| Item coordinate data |
+===+
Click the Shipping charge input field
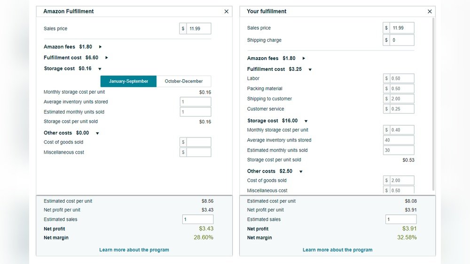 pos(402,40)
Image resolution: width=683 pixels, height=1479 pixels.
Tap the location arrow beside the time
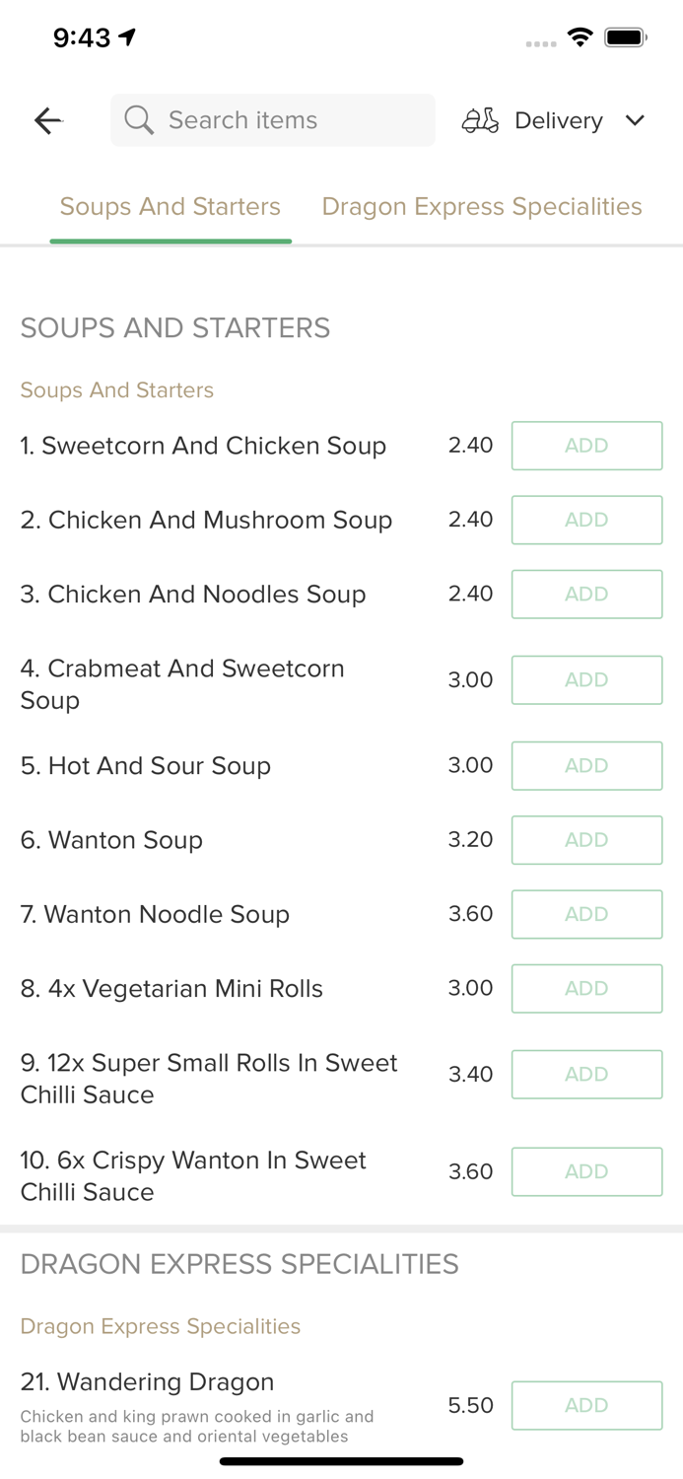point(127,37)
+===+
| INSTRUCTION |
Copy out the lines above word for word, leaving out the pictures.

| SOLUTION FOR THIS EXERCISE |
Click the Shipping charge input field
 pos(402,40)
Image resolution: width=683 pixels, height=1479 pixels.
Tap the location arrow beside the time
point(127,37)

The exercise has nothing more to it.